Upaya penjernihan udara Jakarta sudah dimulai beberapa elemen masyarakat baik secara pribadi, kelompok maupun pemerintahan, misalnya dengan menanam pohon di rumah masing-masing, bersepeda ketika berangkat ke kantor, dan busway. Saya berpikir, ketika semua orang mau menggunakan fasilitas umum, ketika pemerintah mau menyediakan fasilitas umum yang memadai dan nyaman untuk digunakan masyarakat, dan semua bekerja sama untuk membersihkan langit Jakarta dari polusi, insya Allah kesegaran udara Jakarta bukan lagi impian di saat liburan
Pagi ini, dari balik jendela ruangan kantor saya sudah mulai terlihat lagi asap hitam yang menghalangi pemandangan indah pegunungan di timur dan selatan Jakarta serta pemandangan gedung-gedung perkantoran dan hotel di sebelah utara dan barat. Ah, ternyata para pekerja yang cuti sudah mulai kembali masuk kerja, dan senin besok anak-anak sekolah di Jakarta mulai meramaikan lalu lintas. Itu semua berarti saya harus kembali berangkat lebih pagi untuk menghindari kemacetan.

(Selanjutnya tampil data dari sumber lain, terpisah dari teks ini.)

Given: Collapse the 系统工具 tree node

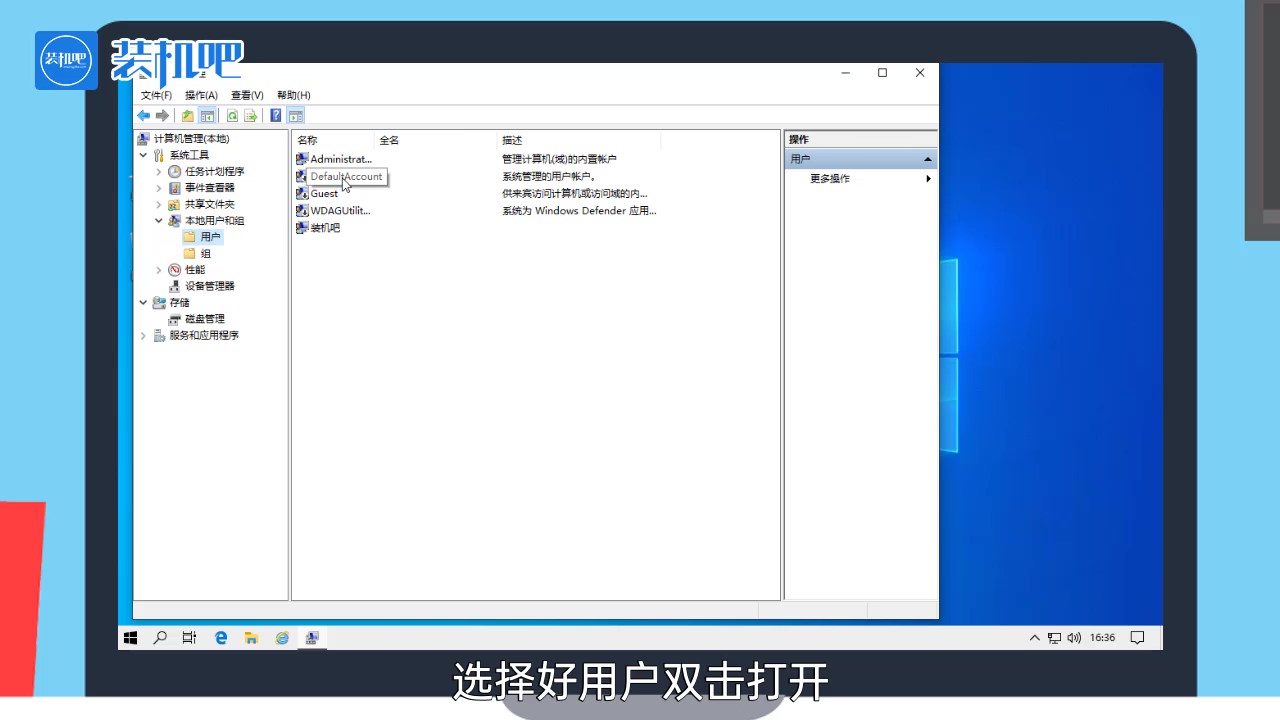Looking at the screenshot, I should point(143,155).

Kembali ke pertanyaan di awal tulisan, saya menjawab, “yang ditanya tidak lebih tahu daripada yang bertanya, mungkin Allah menghendaki kita dapat menikmati suasana indah kota Jakarta sebelum kita kena tekanan batin oleh keruwetannya lagi.”
[lesson on 11012007]
happy birthday to dober, keep in faith bro!